START Excerpted data

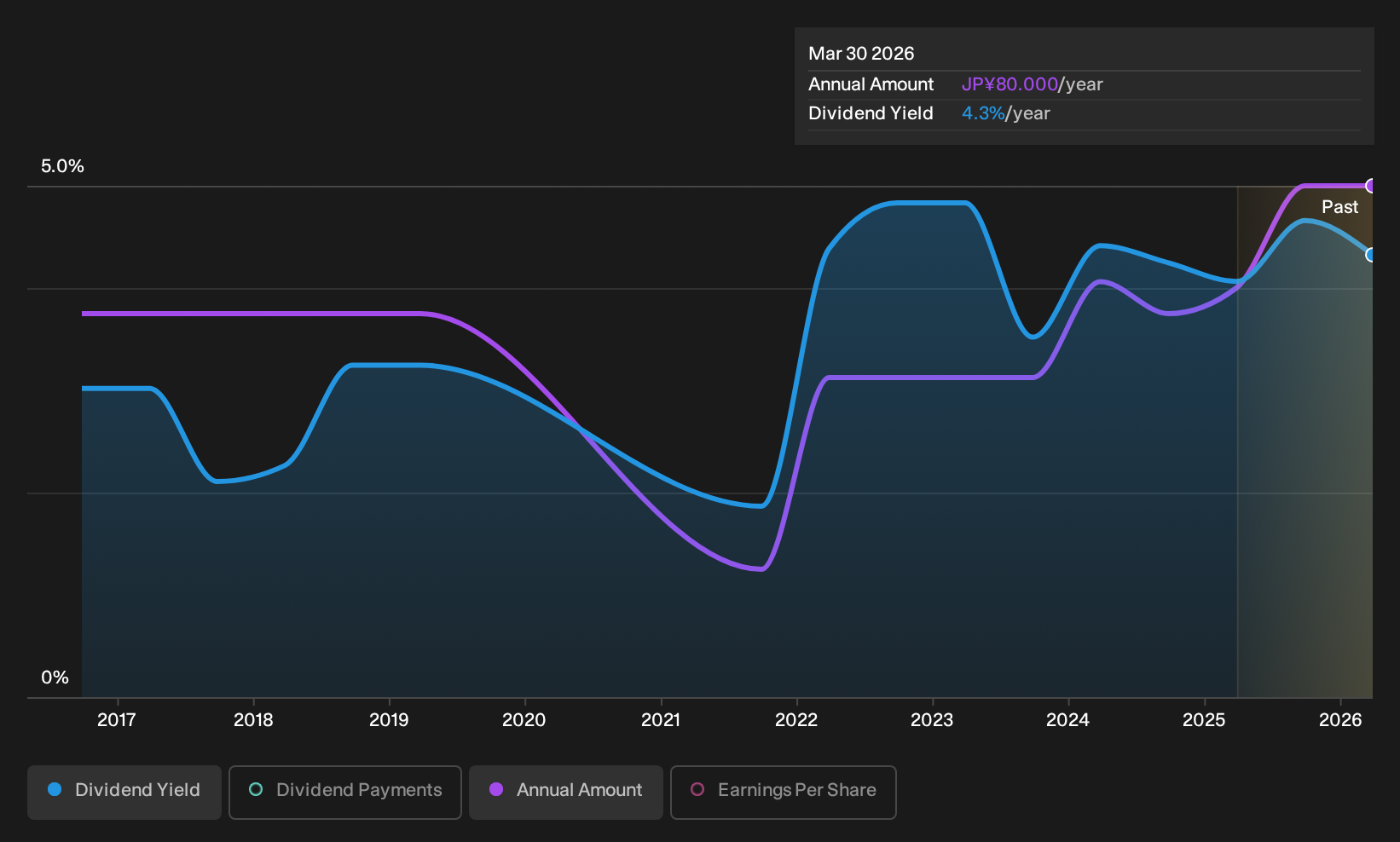The width and height of the screenshot is (1400, 842).
Task: Click the Mar 30 2026 tooltip date
Action: tap(861, 54)
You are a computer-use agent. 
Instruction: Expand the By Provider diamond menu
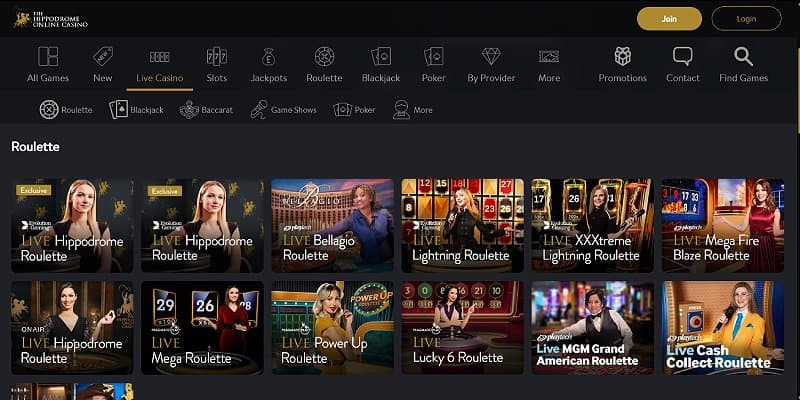[491, 57]
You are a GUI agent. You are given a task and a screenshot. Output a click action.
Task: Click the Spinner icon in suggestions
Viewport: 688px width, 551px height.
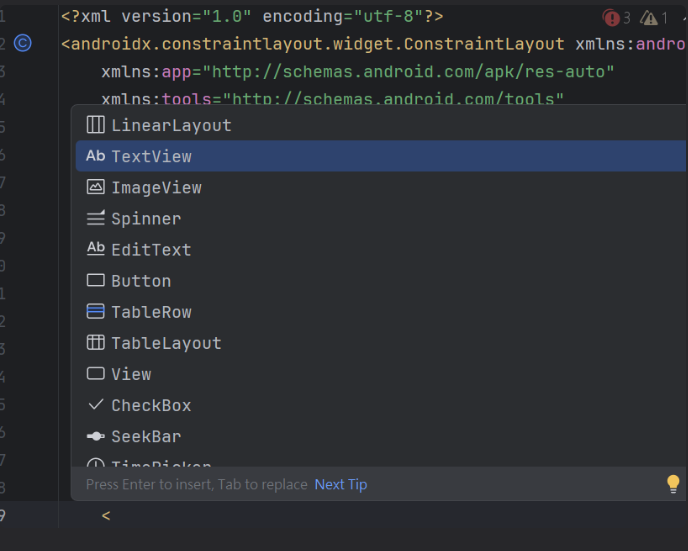[x=96, y=218]
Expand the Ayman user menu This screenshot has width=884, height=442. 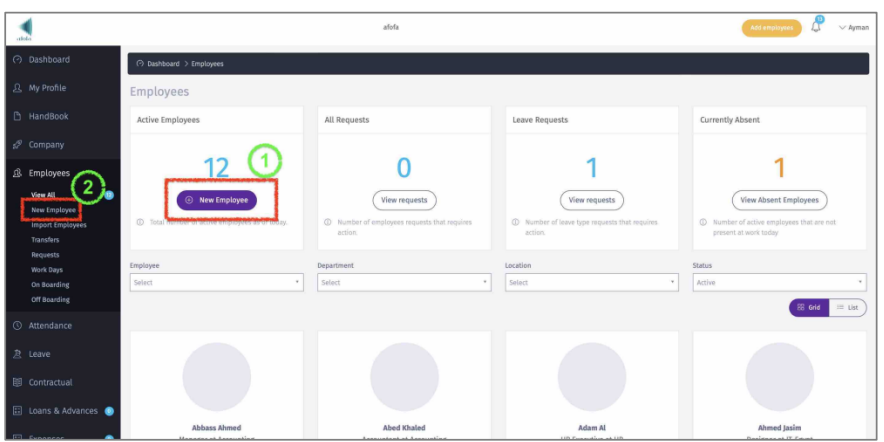(x=853, y=28)
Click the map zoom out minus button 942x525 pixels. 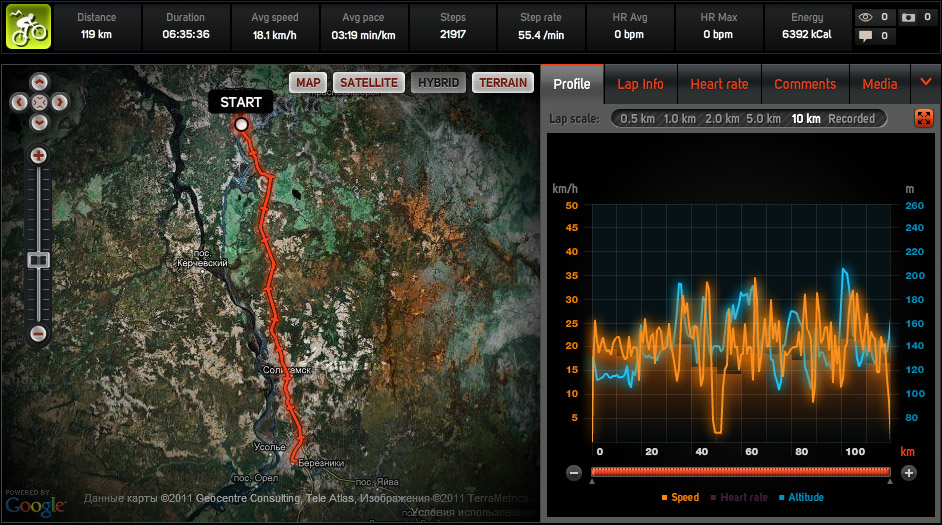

END Excerpted data

Copy out each line of the entries that holds "agent".

Response to the task:
You are a computer-use agent. 
You are a GUI agent. You are given a task and a screenshot. Output a click action.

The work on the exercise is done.